For the second straight year, Jesse Rogers sat down with Chicago Cubs General Manager Jed Hoyer for a Super Bowl weekend Q&A. Rogers aptly defines the upcoming season as one of the most anticipated years in recent Cubs memory, and addresses a series of interesting topics and bits.
You should definitely give it a read, because I won’t be just regurgitating everything here. I will address some of the highlights, though, and add my own thoughts …

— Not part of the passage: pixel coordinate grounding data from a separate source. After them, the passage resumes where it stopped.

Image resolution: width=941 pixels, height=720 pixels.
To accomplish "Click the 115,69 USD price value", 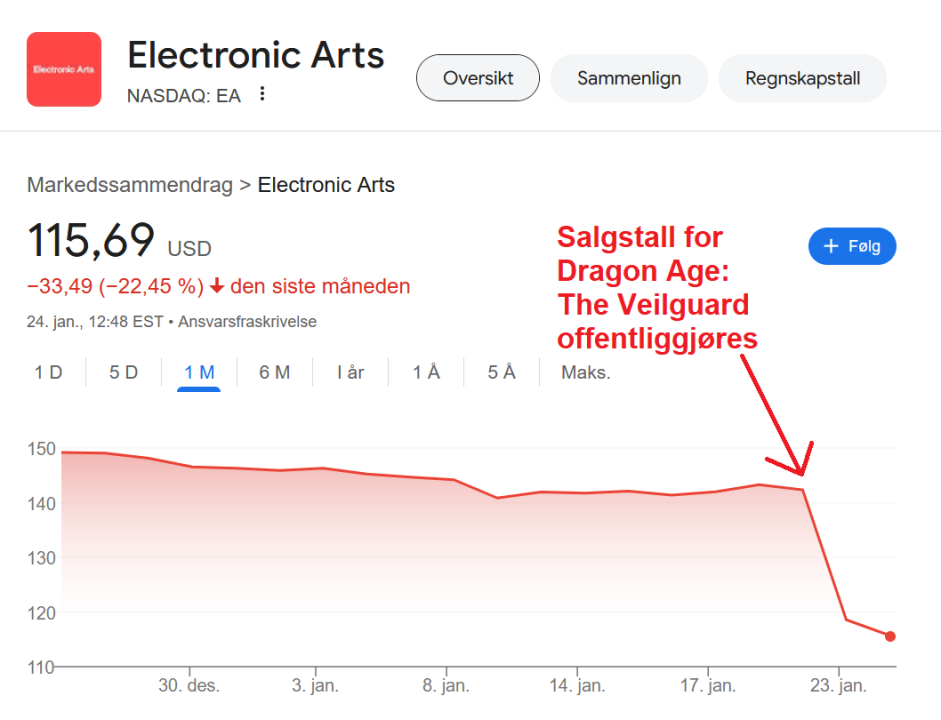I will (x=91, y=241).
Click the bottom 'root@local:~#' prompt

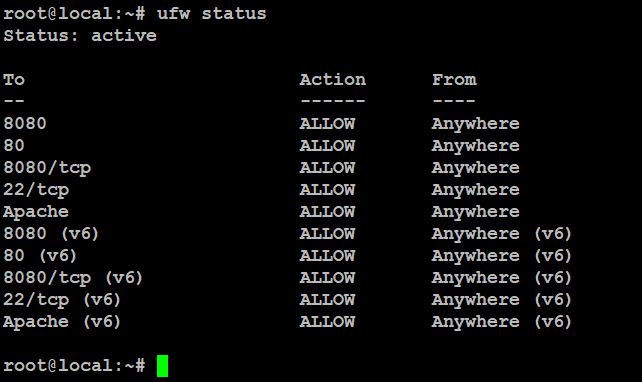[74, 366]
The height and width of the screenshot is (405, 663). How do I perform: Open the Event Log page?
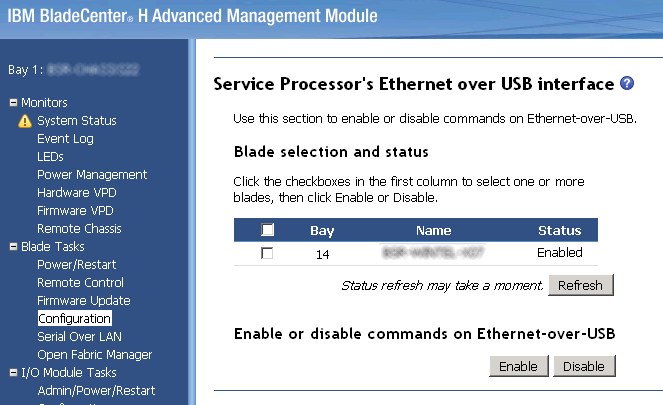pos(65,139)
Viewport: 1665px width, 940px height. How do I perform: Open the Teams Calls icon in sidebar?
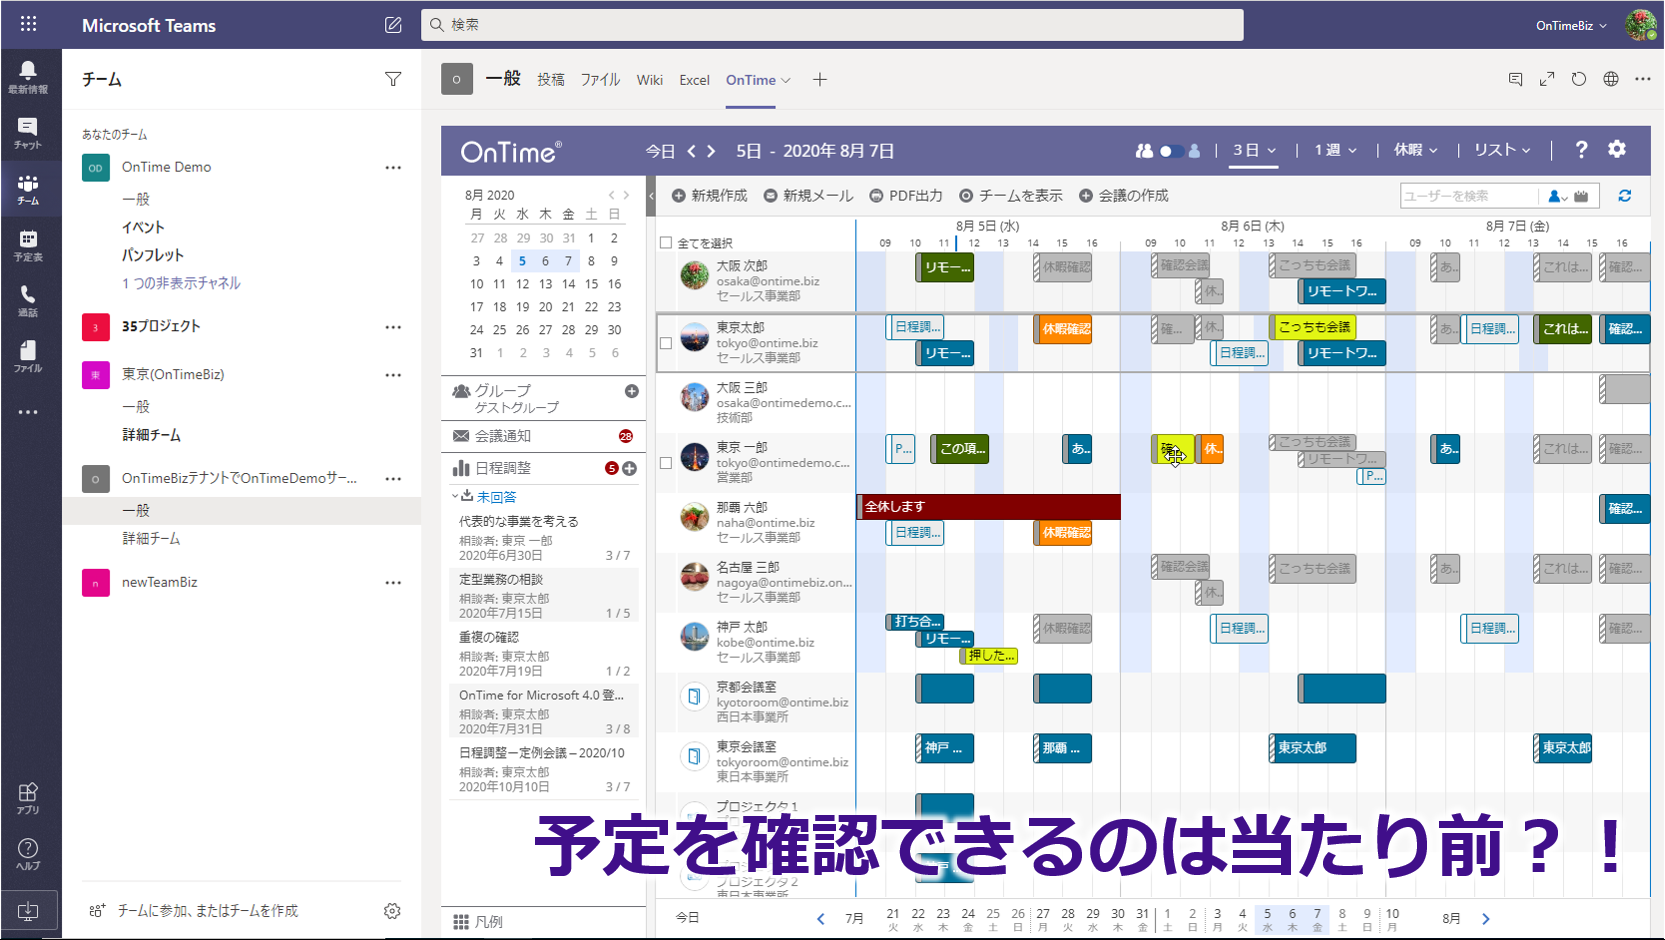pyautogui.click(x=28, y=300)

- The Cubs intend on keeping the innings down for the starting rotation this spring, in anticipation of another important late season run. Obviously the Cubs’ rotation felt the pain of a long season by the end of the 2015 playoffs, so they’re looking to address it from the beginning of this year. Still, you have to assume that this is a delicate balancing act. Pitchers need to get warm in the spring to fully prepare for the upcoming season. If underprepared, they might get injured or be ineffective for the beginning of the season.
- To that end, Hoyer isn’t opposed to going with a six-man rotation during a particularly long stretch of baseball (like 21 straight games or a double header) to ease the load on the starting five. Luckily, with the Cubs’ four super utility pitchers, they might be better equipped than most teams. As of right now, I’d expect Adam Warren to be the first pitcher starting out of the pen, unless the Cubs came to some sort of gentleman’s agreement with Trevor Cahill. He did, remember, turn down a two-year starting job with the Pirates to pitch this season with the Cubs.

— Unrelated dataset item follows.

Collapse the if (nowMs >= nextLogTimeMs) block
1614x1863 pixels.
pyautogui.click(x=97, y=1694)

- The Cubs are going to give Javier Baez plenty of time to play in the outfield this spring to get him ready for the season. Obviously, as the primary back-up at shortstop, you should expect him to get plenty of time on the infield, as well, but it does sound like the focus will be on the outfield. Early reports there have been strong and his role will be fascinating.
- Indeed, in the spring, I expect to see Baez work at shortstop, third base, second base and center field, and then see time in those spots in the upcoming season. If he can handle center, there should be little doubt he could play in either corner, as well, but the Cubs’ roster is uniquely versatile. For example, Chris Coghlan and Ben Zobrist can be the primary back-ups for Jorge Soler and Kyle Schwarber, while Javier Baez can back-up Kris Bryant, Jason Heyward, Addison Russell and Ben Zobrist at second (when he moves to the outfield for a day, for example). In that way, Baez might never actually find himself in the corner (outside of a pinch) and can focus his defense on those other positions.
- The amount of catching appearances for Kyle Schwarber is going to be determined over the next few weeks. Schwarber is reporting with the pitchers and catchers, but his bat is too valuable to come out of the lineup very often. Hoyer was particularly vague, but that might come from a place of honesty. Schwarber’s future is hard to figure out on the fly.
- Directly affected by that decision is Chris Coghlan, who might struggle to find as many at bats as he has the past two seasons. Still, Hoyer knows how well he does against righties and figures that’s his way into the lineup on a consistent basis. Coghlan is not just okay against righties, by the way. He’s actually pretty fantastic. In 2015, the right side of his splits finished with a .355 wOBA in roughly 450 plate appearances. I have to imagine that the Cubs will work him in, possibly at Jorge Soler’s expense, against tough righties.
- Hoyer is aware of the multiple redundancies (for example, Chris Coghlan, Javier Baez and Adam Warren are all capable starters), but doesn’t think the Cubs have a problem. “We feel like our job is to build a team to survive the marathon of the season and hopefully into the postseason.” All of the Cubs’ proclaimed “redundancies,” by the way, are necessarily predicated upon health. The at bats will open up and the innings will be there for the taking. With a manager like Joe Maddon and a roster this versatile and deep, we (and the players) might have to change the way we think of traditional roles. Even without starting, for example, Warren could probably reach 100+ innings, Baez can get 300-400 plate appearances, etc.
In addition to the topics above, Hoyer address Sloan Park’s improved facilities, Matt Szczur’s expected roll in 2016, the twists and turns of a long offseason and much more. The interview is well worth your time.